In computational studies, progress has been achieved in understanding of how sparse codes can
be generated by neural networks. It was shown that the recurrent network of inhibitory neurons can represent its inputs by sparse codes (Rozell et al., 2008). Understanding of these behaviors has become possible due to the approach based on Lyapunov function (Seung et al., 1998). While these models (Rozell et al., 2008) may provide neuronal mechanisms for sparse codes, they rely on the assumption that feedforward and feedback synaptic weights should satisfy a specific relationship. It is not clear how this condition is implemented biologically. While MCs form the representation of odorants, their number is significantly smaller buy Venetoclax than the number of local inhibitory interneurons, granule cells (GCs), which play an important role in the network interactions. These cells are thought to implement lateral www.selleckchem.com/products/Rapamycin.html inhibition
between MCs through a mechanism based on dendrodendritic reciprocal synapses (Figure 1) (Shepherd et al., 2004). Such interactions facilitate discrimination between similar stimuli and mediate competition between coactive neurons (Arevian et al., 2008). In agreement with this idea, facilitating inhibition between MCs and GCs improves performance in complex but not in simple discrimination tasks (Abraham et al., 2010). In this paper, we study the mathematical model of olfactory bulb. Using this model, we address a series of questions about the responses of MCs to odorants. How can sparse combinatorial code emerge as a result of network activity in the olfactory bulb? That is, how can MCs disregard the inputs from receptor neurons? How can transient (i.e., temporally sparse) activity be generated all by the same network? What is the role of network architecture of the olfactory bulb based on dendrodendritic synapses? How can olfactory code be state dependent, and is there a way to control the responses of MCs in a task-dependent manner? To answer these questions, we propose a novel role for olfactory bulb GCs.
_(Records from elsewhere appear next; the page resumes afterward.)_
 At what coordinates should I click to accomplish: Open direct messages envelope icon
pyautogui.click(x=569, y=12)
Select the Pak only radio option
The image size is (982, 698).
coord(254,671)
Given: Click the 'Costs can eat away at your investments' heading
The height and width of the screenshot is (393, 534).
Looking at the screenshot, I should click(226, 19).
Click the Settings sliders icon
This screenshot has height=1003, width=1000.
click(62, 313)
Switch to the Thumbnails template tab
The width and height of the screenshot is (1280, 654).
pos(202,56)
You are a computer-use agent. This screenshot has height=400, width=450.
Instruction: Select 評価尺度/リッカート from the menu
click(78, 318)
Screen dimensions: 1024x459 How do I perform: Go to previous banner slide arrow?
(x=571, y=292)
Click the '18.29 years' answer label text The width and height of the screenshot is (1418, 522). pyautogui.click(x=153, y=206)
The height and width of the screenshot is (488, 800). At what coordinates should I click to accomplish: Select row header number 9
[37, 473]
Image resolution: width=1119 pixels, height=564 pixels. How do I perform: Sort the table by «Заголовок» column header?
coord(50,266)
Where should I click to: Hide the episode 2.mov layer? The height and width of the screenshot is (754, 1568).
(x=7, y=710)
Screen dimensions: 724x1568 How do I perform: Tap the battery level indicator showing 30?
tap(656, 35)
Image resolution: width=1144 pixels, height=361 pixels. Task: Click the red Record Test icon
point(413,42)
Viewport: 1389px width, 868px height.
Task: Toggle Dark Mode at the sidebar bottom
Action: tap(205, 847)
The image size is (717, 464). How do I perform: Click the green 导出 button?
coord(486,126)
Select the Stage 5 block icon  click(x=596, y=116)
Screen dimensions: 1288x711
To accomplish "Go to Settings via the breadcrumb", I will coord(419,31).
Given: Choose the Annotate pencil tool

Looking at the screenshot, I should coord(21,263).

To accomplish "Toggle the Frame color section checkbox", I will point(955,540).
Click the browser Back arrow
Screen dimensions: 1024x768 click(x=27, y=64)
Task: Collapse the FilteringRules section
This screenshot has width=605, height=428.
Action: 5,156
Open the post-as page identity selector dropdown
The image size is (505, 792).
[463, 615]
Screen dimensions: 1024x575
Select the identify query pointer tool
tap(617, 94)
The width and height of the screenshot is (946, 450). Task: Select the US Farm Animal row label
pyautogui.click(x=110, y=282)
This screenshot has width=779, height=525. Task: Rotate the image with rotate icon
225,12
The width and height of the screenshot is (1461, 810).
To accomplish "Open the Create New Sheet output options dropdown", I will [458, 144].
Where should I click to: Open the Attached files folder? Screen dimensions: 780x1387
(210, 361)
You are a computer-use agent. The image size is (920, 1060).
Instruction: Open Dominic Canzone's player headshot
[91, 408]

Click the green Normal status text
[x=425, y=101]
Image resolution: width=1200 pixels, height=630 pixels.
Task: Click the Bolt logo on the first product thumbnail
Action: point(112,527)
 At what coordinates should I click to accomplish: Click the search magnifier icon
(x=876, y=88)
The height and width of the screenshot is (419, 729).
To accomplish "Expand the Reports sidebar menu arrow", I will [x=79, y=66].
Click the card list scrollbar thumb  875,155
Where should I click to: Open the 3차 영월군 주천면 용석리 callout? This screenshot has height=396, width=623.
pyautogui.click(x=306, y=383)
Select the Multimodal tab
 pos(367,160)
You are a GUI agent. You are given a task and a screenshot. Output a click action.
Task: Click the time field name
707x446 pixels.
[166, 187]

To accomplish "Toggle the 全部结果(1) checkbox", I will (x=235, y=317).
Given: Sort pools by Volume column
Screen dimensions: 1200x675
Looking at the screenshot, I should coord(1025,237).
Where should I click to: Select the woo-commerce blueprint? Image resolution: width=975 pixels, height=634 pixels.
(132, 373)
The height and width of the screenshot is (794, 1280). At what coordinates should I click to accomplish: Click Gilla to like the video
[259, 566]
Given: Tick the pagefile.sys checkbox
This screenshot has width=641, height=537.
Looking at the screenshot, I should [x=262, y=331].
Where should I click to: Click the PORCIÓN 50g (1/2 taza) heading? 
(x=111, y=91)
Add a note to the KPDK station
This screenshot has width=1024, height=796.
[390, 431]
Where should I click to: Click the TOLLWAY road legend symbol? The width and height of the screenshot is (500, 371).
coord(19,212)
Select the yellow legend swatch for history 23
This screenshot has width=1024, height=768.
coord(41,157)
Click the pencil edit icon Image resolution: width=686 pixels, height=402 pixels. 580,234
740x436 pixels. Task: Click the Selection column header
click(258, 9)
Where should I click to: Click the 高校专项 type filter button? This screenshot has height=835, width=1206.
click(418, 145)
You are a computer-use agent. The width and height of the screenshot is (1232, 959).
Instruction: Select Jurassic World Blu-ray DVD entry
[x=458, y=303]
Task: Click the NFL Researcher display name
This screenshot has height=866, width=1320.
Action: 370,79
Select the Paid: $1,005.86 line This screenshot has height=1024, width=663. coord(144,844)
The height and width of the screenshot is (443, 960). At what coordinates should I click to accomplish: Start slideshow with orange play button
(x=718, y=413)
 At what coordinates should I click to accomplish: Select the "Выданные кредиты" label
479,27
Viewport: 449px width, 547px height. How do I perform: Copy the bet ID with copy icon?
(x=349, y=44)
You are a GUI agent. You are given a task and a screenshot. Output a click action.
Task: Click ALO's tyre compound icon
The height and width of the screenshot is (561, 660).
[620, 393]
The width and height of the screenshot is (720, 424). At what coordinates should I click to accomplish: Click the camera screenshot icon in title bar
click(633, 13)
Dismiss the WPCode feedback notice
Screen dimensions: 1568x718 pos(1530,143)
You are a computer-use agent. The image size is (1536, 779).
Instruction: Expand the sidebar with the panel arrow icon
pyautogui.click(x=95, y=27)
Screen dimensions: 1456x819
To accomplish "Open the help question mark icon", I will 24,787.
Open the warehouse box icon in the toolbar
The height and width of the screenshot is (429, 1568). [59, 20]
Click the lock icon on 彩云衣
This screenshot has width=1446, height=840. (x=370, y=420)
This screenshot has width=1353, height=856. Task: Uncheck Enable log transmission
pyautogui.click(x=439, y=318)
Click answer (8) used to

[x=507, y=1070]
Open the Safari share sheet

We show that GCs can form representations of olfactory
stimuli in the inhibitory inputs that they return to the MCs. MCs transmit to the olfactory cortex the errors of these representations. An exact balance between excitation from receptor neurons and inhibition from the GCs eliminates odorant responses for some MCs; however, other MCs retain the ability to respond to odors due to the incompleteness of the GCs’ representations. This function is facilitated by the network architecture based on dendrodendritic reciprocal synapses between the MCs and the GCs. In this architecture, both feedforward and recurrent connections for the GCs are mediated by the same synapses, thus making biologically plausible the specific relationship between feedforward and feedback synaptic weights necessary for the existence of sparse coding in the current mathematical models (Rozell et al., 2008).